The
Bioconductor project
is an open source software project that provides a wide range of statistical tools
primarily based on the
R programming
environment and language. Taking advantage of R’s powerful
statistical and graphical capabilities, developers have created and contributed
numerous Bioconductor packages to solve a variety of data analysis needs. However,
the use of these packages, requires a basic understanding of the R programming language.

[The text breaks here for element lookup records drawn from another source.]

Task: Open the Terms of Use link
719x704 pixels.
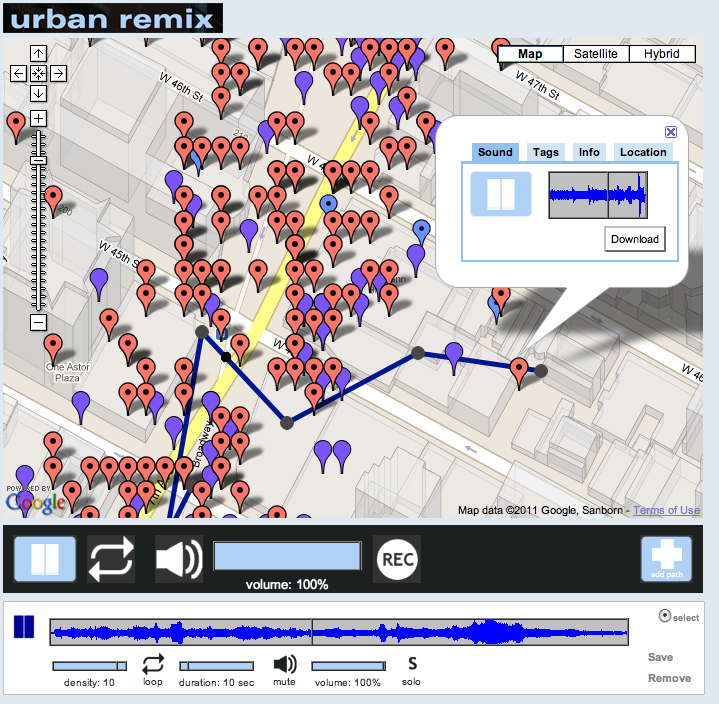Action: pos(666,510)
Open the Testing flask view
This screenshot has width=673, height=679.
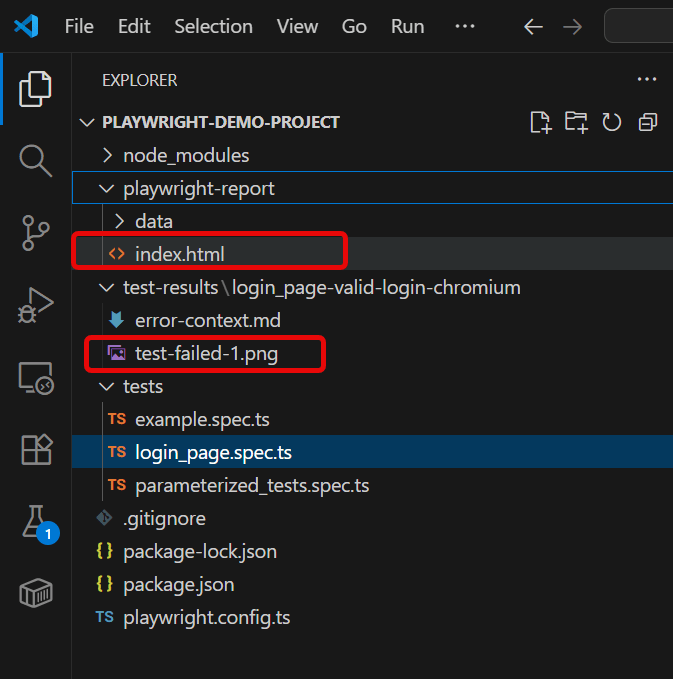click(35, 522)
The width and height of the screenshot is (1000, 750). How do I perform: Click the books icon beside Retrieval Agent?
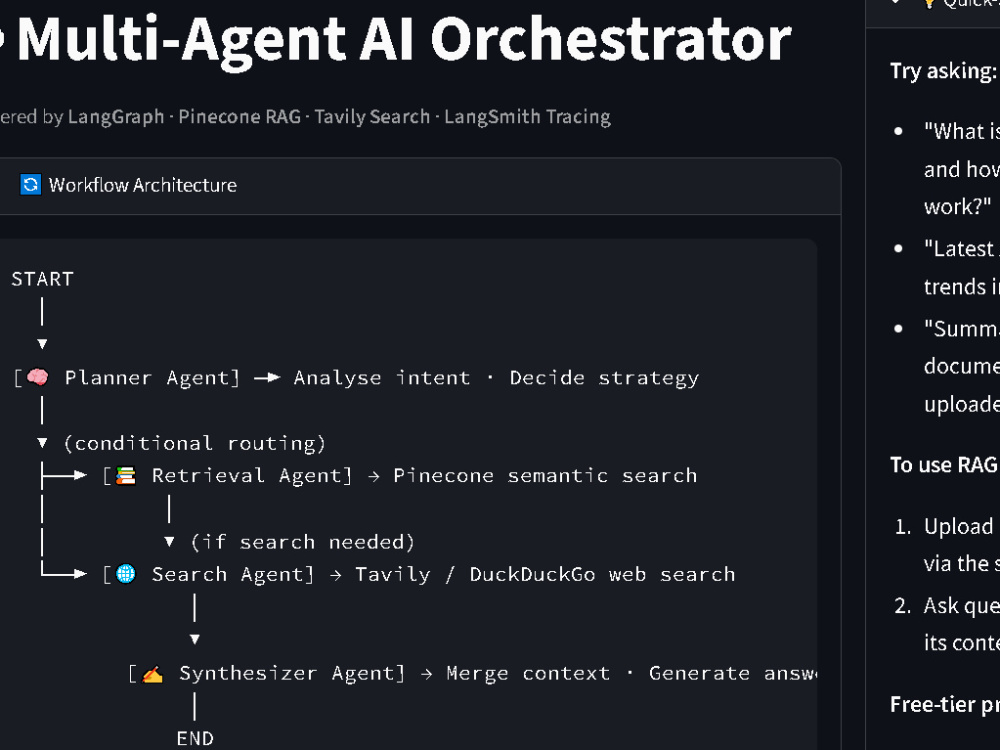click(126, 476)
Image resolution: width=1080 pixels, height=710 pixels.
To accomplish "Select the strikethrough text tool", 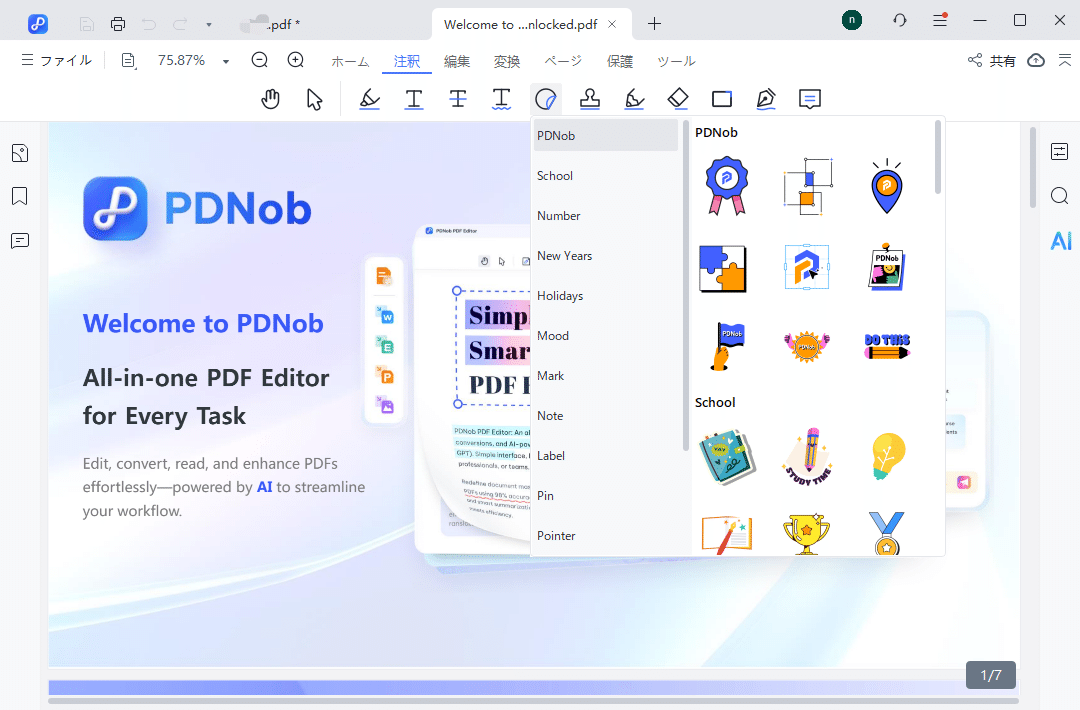I will click(458, 99).
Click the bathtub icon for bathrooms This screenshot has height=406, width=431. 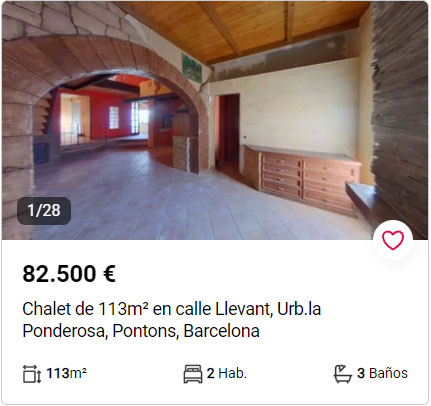pos(343,374)
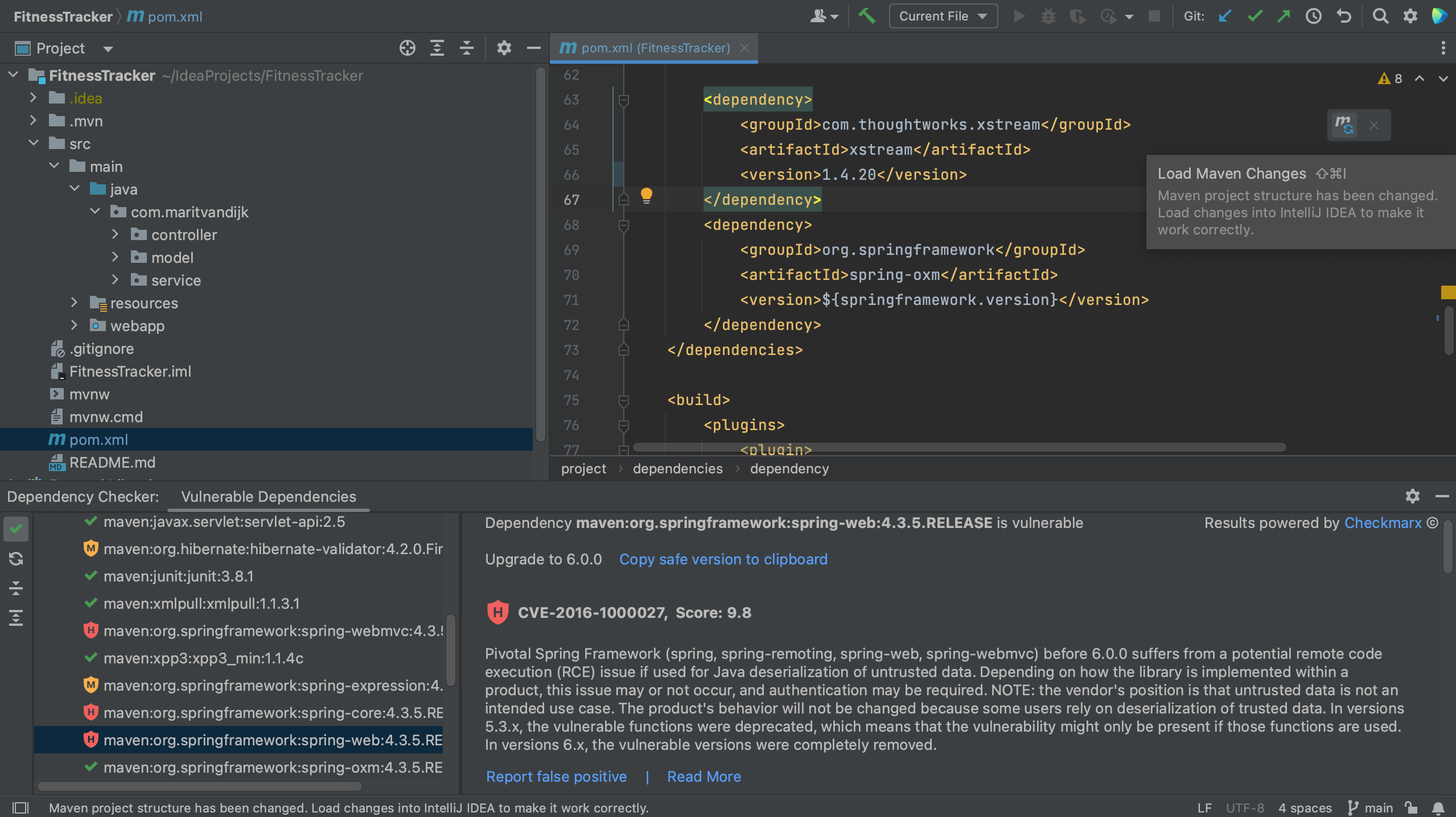Image resolution: width=1456 pixels, height=817 pixels.
Task: Select the Vulnerable Dependencies tab
Action: pyautogui.click(x=268, y=495)
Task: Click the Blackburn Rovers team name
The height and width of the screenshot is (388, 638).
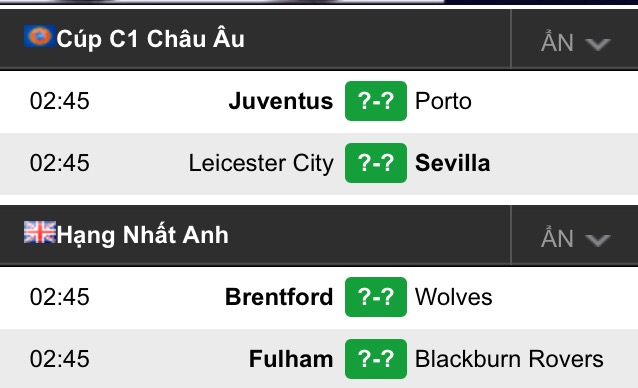Action: [509, 359]
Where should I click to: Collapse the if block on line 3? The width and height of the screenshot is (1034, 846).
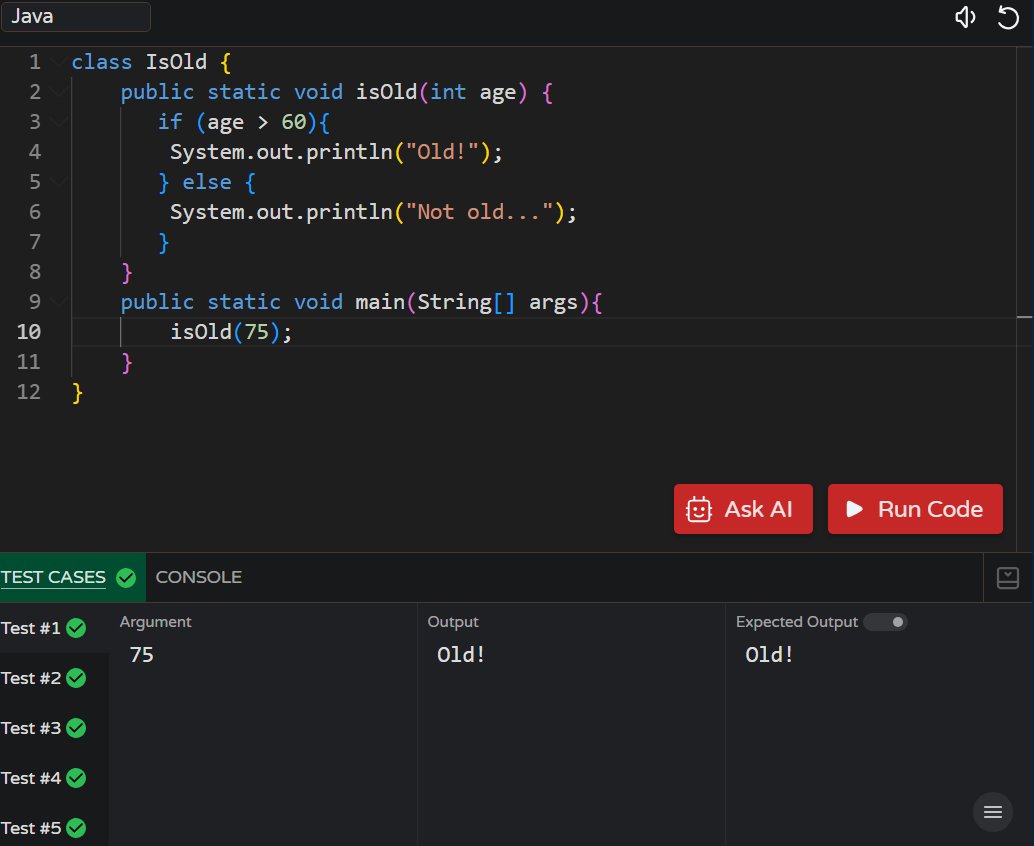pyautogui.click(x=57, y=121)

Our goal is to provide point-and-click access of these statistically powerful
bioconductor packages to the biomedical community through the MeV environment. We
have successfully integrated two Bioconductor packages, Rama and Bridge, in the MeV
environment. RAMA (Robust Analysis of MicroArrays)
[1]
uses a Bayesian hierarchical
model for the robust estimation of cDNA microarray intensities. BRIDGE (Bayesian
Robust Inference for Differential Gene Expression)
[2]
tests for differentially
expressed genes for both one and two-color microarray data. BRIDGE uses a similar
Bayesian model as RAMA, but they are two independent bioconductor packages.
In order to make use of the MeV-R integrated environment, every computer that is
used to run MeV-R needs the R Environment installed. Furthermore, Rama and Bridge
are separate R packages that must be downloaded and installed from Bioconductor.
Since MeV is an application written in Java, every computer running MeV-R needs to
have the Java Run Time Environment installed. Alone, Java and R are independent
environments and mutually ignorant of the other. In order to integrate MeV and R,
we use Rserve, written by the University of Augsburg Institute for Mathematics, as
the link between Java and R. Rserve is a TCP/IP server. Rserve must also be
installed on every computer running MeV-R.
Having installed all the necessary components, the user will be required to
start the Rserve server
Win Mac each and every time he/she
wants to do analysis using MeV-R.
Mac Users
Installing R in OS X (Precompiled Binary Version)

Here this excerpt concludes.